Using the records below, copy every line that holds the string "agent".

————————

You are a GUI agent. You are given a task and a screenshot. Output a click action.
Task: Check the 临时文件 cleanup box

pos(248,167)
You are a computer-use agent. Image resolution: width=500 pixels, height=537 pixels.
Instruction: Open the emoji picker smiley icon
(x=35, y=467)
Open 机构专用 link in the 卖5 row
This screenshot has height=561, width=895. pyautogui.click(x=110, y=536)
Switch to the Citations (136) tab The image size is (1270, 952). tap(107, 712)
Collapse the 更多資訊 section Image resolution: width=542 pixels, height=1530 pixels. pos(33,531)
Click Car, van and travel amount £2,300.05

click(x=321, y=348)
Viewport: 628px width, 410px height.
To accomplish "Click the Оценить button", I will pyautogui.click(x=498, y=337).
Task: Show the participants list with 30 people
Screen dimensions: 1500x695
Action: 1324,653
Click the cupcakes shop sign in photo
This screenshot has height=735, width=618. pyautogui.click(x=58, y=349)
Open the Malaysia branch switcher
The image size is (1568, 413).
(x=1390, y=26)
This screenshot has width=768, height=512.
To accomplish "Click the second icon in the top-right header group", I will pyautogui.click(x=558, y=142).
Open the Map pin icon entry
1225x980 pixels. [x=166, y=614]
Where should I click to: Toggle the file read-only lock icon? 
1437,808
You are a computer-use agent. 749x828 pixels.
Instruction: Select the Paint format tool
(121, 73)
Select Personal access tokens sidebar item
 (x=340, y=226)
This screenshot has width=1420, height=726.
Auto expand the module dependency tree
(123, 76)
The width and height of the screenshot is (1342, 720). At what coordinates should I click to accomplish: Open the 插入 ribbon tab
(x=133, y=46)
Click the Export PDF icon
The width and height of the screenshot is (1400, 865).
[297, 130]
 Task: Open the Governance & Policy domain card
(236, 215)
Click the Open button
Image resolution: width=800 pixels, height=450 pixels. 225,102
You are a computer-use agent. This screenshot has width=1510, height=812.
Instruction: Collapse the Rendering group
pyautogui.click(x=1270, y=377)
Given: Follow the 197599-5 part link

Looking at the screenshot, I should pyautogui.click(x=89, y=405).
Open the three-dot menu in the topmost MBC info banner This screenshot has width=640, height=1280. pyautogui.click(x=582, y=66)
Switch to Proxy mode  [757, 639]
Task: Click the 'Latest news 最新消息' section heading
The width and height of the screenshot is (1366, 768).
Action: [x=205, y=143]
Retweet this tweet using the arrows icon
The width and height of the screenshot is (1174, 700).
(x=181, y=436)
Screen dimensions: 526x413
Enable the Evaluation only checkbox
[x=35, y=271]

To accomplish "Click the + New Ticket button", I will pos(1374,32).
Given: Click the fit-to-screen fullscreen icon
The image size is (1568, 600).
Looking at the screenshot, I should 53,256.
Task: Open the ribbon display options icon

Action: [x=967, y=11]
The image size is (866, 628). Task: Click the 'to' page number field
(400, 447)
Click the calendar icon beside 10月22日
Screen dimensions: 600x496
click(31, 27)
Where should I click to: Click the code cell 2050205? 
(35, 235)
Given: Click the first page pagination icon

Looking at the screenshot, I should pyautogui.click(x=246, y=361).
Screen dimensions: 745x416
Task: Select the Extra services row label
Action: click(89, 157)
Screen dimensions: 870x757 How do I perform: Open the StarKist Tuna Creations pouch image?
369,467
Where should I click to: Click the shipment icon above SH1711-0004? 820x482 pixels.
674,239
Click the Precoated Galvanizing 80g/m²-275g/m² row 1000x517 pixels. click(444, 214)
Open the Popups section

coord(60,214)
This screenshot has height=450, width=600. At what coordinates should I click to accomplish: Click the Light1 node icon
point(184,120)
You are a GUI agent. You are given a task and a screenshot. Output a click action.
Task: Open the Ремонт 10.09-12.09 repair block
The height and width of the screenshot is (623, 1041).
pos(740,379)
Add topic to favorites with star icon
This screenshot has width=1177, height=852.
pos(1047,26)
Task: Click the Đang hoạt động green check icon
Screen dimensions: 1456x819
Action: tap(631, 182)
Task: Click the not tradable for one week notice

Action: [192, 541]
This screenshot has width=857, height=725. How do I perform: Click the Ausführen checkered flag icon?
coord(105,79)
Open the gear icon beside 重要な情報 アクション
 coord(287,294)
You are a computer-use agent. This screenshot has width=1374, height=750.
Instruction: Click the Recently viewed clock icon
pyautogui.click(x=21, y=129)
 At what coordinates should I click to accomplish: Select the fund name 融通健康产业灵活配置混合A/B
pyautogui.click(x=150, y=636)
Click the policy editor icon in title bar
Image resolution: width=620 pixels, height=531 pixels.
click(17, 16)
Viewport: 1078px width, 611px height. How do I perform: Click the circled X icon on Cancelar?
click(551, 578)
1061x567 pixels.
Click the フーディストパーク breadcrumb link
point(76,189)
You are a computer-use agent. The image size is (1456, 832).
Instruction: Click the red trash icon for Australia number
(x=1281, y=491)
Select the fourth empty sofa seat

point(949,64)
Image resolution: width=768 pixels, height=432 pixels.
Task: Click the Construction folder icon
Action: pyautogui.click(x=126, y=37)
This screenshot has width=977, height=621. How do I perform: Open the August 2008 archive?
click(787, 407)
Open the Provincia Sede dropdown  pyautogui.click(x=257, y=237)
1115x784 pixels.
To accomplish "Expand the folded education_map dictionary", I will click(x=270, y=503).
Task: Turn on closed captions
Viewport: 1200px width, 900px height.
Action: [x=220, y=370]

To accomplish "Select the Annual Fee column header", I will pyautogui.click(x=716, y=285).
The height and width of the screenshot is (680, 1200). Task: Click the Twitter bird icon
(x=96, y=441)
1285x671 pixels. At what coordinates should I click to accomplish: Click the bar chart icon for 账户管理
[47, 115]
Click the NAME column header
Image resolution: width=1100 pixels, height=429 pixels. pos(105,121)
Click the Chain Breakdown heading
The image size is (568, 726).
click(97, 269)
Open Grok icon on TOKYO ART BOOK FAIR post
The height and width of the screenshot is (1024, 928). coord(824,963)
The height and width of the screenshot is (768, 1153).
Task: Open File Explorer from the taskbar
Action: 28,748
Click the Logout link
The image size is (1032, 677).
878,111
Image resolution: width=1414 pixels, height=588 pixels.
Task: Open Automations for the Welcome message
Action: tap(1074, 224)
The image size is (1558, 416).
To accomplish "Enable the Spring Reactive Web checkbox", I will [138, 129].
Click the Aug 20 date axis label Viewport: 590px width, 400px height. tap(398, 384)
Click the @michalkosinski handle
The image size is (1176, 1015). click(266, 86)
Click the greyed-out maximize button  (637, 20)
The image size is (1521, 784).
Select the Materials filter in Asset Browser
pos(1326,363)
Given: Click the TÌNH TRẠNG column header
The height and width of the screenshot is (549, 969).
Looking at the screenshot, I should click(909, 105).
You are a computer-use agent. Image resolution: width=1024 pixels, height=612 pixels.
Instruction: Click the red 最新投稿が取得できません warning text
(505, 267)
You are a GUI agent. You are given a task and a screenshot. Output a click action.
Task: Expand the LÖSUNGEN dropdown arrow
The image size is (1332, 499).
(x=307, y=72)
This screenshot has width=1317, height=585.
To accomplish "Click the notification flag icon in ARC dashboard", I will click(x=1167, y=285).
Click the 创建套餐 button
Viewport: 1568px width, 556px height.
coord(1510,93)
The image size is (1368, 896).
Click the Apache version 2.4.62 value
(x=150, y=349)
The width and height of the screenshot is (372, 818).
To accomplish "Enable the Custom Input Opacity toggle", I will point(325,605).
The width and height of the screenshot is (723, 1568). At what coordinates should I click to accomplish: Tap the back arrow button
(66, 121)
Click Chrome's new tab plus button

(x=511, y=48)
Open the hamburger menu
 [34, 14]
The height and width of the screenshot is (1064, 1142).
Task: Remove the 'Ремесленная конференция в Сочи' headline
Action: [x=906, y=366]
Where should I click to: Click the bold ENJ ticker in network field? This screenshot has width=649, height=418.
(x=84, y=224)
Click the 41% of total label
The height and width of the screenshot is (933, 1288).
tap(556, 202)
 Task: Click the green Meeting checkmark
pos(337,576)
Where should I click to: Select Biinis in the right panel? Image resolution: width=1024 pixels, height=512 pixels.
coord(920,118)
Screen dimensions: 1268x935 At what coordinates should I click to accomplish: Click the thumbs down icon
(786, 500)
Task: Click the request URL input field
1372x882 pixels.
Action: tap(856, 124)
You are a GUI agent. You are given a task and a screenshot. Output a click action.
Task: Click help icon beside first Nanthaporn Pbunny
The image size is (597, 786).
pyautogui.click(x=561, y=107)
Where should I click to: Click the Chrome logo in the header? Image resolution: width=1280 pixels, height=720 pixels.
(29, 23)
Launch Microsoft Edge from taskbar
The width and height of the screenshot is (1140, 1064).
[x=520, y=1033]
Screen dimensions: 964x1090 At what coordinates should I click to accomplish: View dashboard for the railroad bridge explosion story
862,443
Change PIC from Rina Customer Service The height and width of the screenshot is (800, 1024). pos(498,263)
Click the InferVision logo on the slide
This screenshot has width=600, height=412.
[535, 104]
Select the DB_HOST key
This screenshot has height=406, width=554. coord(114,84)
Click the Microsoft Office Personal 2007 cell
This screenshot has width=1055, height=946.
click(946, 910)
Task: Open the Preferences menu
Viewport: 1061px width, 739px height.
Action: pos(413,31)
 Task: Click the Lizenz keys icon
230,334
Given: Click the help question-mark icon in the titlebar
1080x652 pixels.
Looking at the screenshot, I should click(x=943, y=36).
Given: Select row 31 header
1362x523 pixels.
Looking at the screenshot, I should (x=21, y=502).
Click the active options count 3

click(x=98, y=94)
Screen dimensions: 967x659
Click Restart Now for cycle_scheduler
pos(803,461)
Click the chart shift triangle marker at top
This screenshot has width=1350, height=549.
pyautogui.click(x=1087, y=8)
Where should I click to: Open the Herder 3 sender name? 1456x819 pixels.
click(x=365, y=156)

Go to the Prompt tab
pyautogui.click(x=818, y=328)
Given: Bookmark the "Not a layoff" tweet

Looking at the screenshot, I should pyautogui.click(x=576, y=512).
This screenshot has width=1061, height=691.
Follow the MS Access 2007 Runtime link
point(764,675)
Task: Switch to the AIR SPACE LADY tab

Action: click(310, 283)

————————

> **Completed task**:
You are a GUI agent. You are given a task and a screenshot. Output a click action.
You are a computer-use agent. Image resolution: width=500 pixels, height=537 pixels.
You are a computer-use agent. 749x828 pixels.
You are a computer-use agent. This screenshot has width=1510, height=812.
You are a GUI agent. You are given a task and a screenshot. Output a click action.
You are a computer-use agent. This screenshot has width=1374, height=750.
You are a computer-use agent. The image size is (1456, 832).
You are a computer-use agent. Image resolution: width=1024 pixels, height=612 pixels.
You are a GUI agent. You are given a task and a screenshot. Output a click action.
You are a GUI agent. You are given a task and a screenshot. Output a click action.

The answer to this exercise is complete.